Déjà en 2014, nous avions organisé un panel sur le père-fondateur de la littérature ivoirienne écrite en Français à University of South Florida à Tampa, Floride, dans le cadre de la conférence de la section régionale de la MLA. Le panel initial était composé de trois professeurs de l’École Normale Supérieure d’Abidjan et de deux professeurs de la diaspora africaine d’origine ivoirienne, enseignant dans des universités américaines. La qualité des articles présentés a attisé notre intérêt à convertir les contributions d’articles en projet de livre qui serait notre modeste offrande à l’Ancêtre-vivant à l’occasion de la célébration de son centième anniversaire qui pointait à l’horizon 2016. Nous avons alors entrepris plusieurs voyages en Côte d’Ivoire pour rencontrer l’auteur et la Professeure Nicole Vincileoni, qui a enseigné des générations d’étudiants ivoiriens à l’École Normale Supérieure d’Abidjan. Parallèlement, à l’initiative d’enseignants ivoiriens des Universités Houphouët-Boigny d’Abidjan-Cocody et de Bouaké, un colloque était organisé pour la célébration du centenaire et de l’œuvre de Dadié à l’Université de Bouaké. L’occasion nous était alors donnée d’inviter d’autres contributeurs au projet initial qui avait germiné à Tampa en Floride.
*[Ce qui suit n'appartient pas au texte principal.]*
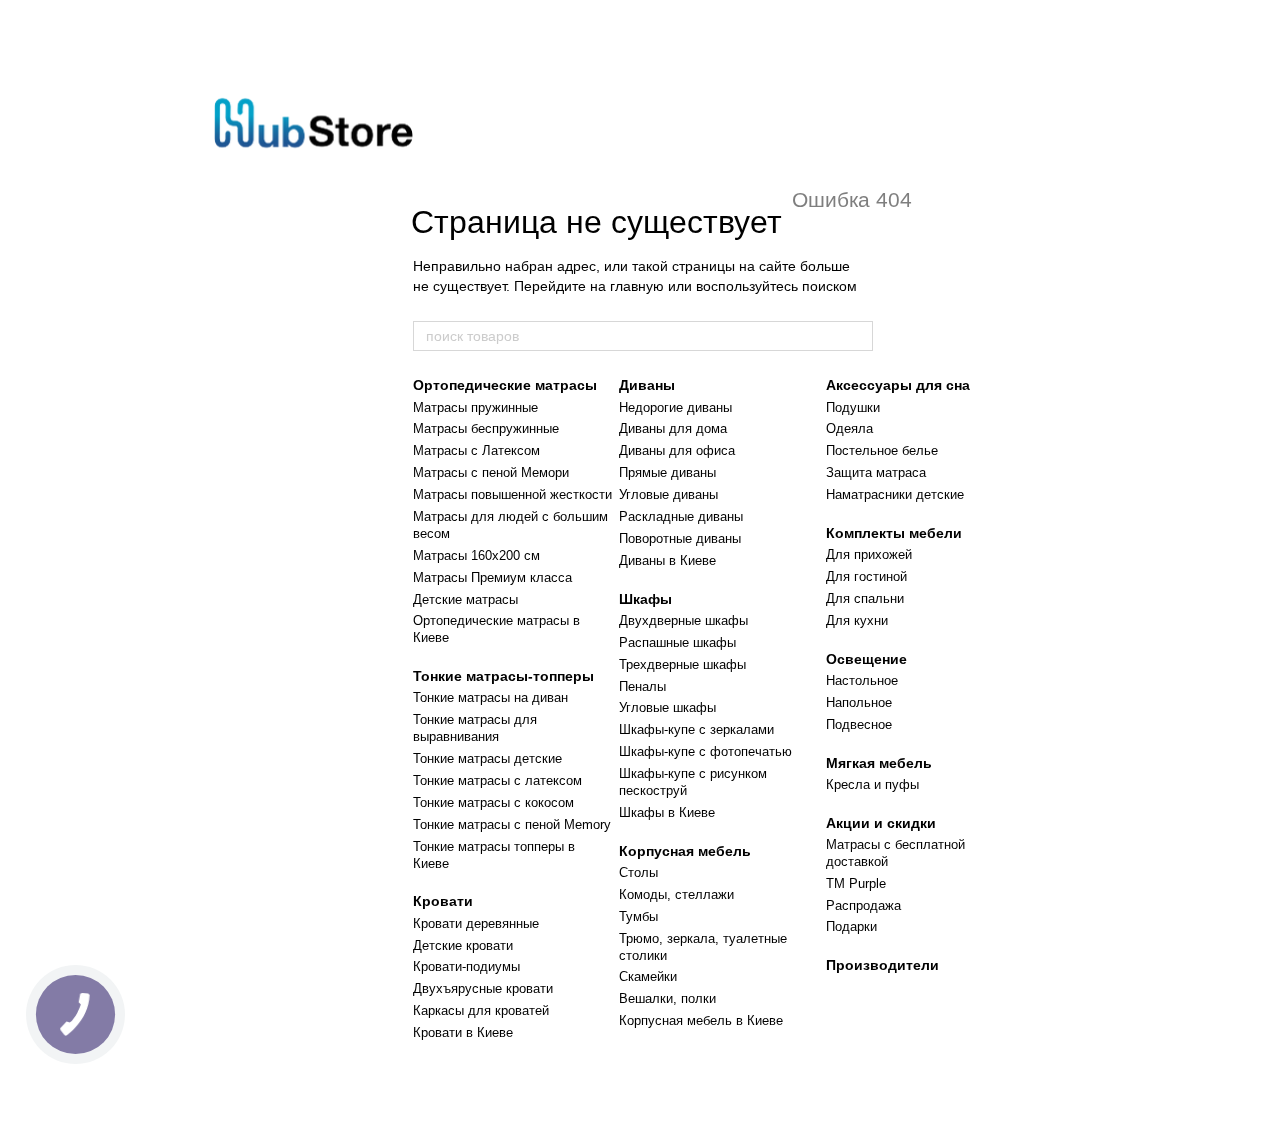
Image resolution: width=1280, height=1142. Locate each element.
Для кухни (857, 620)
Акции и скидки (881, 823)
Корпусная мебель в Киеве (701, 1020)
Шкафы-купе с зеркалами (696, 729)
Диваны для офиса (677, 450)
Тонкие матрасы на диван (490, 697)
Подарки (851, 926)
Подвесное (859, 724)
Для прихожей (869, 554)
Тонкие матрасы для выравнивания (475, 728)
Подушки (853, 407)
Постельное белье (882, 450)
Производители (882, 965)
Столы (638, 872)
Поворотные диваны (680, 538)
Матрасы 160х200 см (476, 555)
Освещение (866, 659)
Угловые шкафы (667, 707)
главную (637, 286)
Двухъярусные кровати (483, 988)
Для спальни (865, 598)
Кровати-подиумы (466, 966)
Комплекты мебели (894, 533)
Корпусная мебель (685, 851)
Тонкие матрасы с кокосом (493, 802)
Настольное (862, 680)
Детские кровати (463, 945)
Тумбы (638, 916)
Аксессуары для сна (898, 385)
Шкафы (645, 599)
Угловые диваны (668, 494)
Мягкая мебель (879, 763)
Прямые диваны (667, 472)
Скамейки (648, 976)
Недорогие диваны (675, 407)
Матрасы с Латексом (476, 450)
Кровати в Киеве (463, 1032)
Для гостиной (866, 576)
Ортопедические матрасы (505, 385)
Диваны (647, 385)
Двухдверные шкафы (683, 620)
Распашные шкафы (677, 642)
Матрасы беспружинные (486, 428)
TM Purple (856, 883)
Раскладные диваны (681, 516)
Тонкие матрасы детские (487, 758)
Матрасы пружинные (475, 407)
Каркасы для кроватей (481, 1010)
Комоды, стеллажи (676, 894)
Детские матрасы (465, 599)
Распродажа (863, 905)
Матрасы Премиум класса (492, 577)
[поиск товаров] (857, 336)
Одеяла (849, 428)
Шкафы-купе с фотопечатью (705, 751)
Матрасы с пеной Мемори (491, 472)
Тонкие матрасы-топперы (503, 676)
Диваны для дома (673, 428)
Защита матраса (876, 472)
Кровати (443, 901)
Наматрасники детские (895, 494)
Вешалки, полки (667, 998)
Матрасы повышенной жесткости (512, 494)
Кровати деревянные (476, 923)
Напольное (859, 702)
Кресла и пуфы (872, 784)
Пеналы (642, 686)
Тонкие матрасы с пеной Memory (512, 824)
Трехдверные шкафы (682, 664)
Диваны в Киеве (667, 560)
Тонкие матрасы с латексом (497, 780)
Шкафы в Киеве (667, 812)
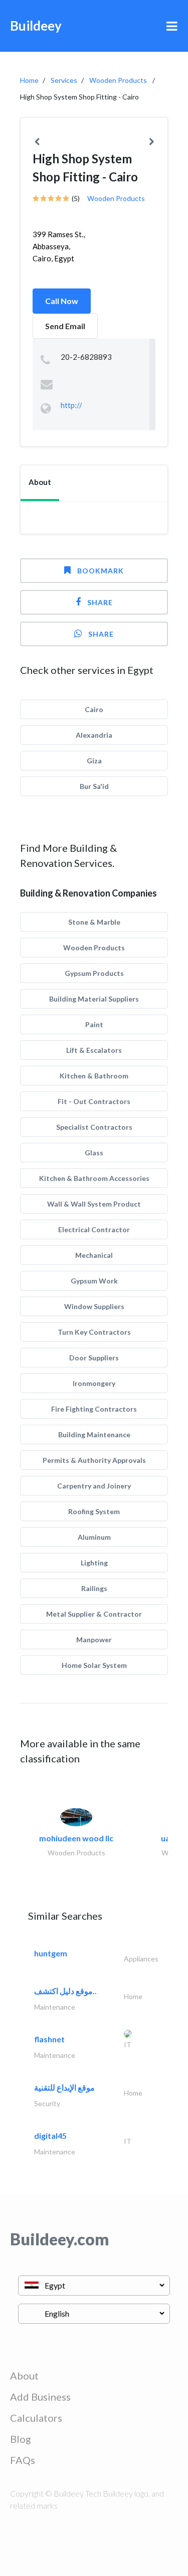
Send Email (65, 326)
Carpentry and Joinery (94, 1485)
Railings (94, 1588)
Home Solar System (94, 1665)
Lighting (94, 1562)
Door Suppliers (94, 1357)
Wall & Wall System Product (94, 1204)
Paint (94, 1024)
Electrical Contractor (94, 1229)
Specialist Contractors (94, 1127)
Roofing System (94, 1511)
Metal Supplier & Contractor (94, 1614)
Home (29, 80)
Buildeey (36, 26)
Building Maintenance (94, 1434)
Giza (94, 760)
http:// (71, 405)
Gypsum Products (94, 973)
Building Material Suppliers (94, 999)
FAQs (22, 2460)
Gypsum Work (94, 1280)
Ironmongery (94, 1383)
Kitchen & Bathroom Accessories (94, 1178)
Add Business (40, 2397)
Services (64, 80)
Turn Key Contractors (94, 1332)
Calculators (36, 2418)
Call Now (61, 301)
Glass (94, 1152)
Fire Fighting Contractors (94, 1409)
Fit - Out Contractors (94, 1101)
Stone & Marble (94, 922)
Grâce aux faveurs du bon Dieu et des Ancêtres, le produit fini, qui est la fusion des efforts des groupes de Bouaké et de Tampa, vient d’être publié aux Éditions l’Harmattan à Paris en France, un mois seulement avant la transition de notre Ancêtre Vivant. Les raisons qui motivaient l’hommage à l’Ancêtre de son vivant, restent plus que jamais valables, maintenant que sa vie est soumise à l’appréciation des survivants que nous sommes.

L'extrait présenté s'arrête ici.